=== Section Start ===
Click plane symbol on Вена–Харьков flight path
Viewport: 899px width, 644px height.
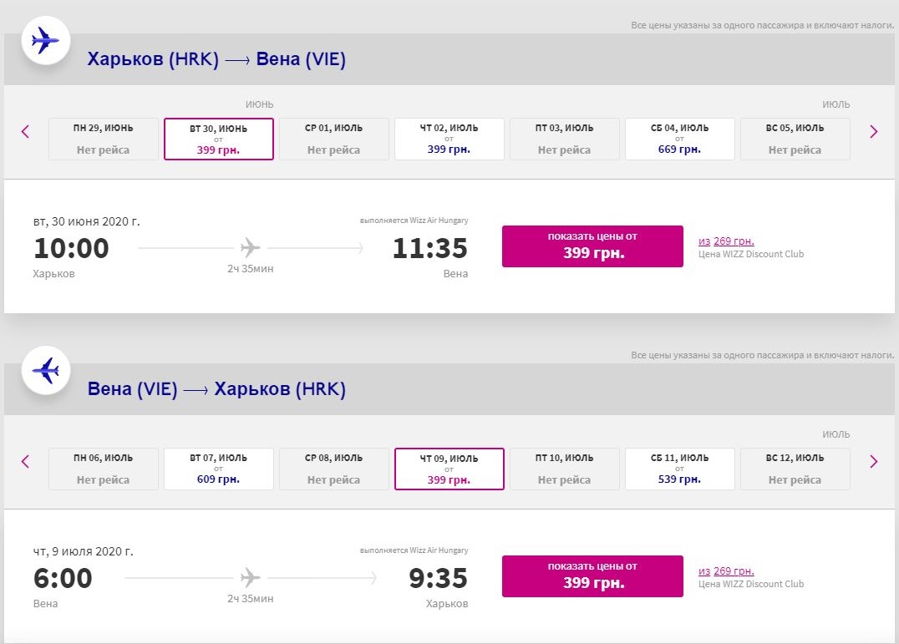[250, 576]
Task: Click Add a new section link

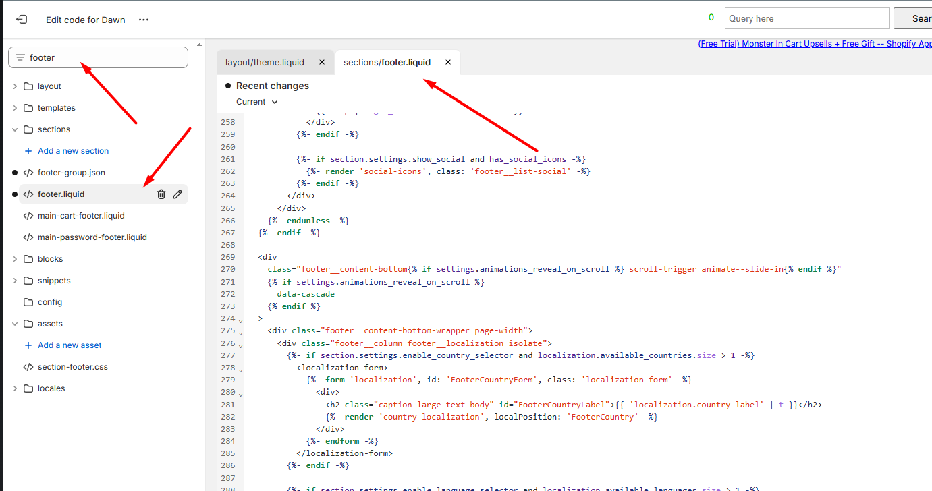Action: (73, 151)
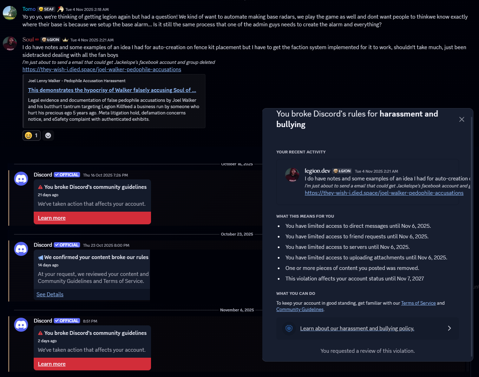Open the died.space link in Soul's message
This screenshot has width=479, height=377.
(x=102, y=70)
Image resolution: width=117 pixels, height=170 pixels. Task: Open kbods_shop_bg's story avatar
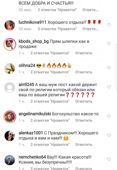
=== Section End ===
What the exercise asks
Would you copy out the data exactly, leaving every picture out?

Solution for this task
Click plane symbol on Вена–Харьков flight path
Viewport: 899px width, 644px height.
[250, 576]
Task: Click Add a new section link

Action: (73, 151)
Open the died.space link in Soul's message
This screenshot has width=479, height=377.
(x=102, y=70)
Image resolution: width=117 pixels, height=170 pixels. Task: Open kbods_shop_bg's story avatar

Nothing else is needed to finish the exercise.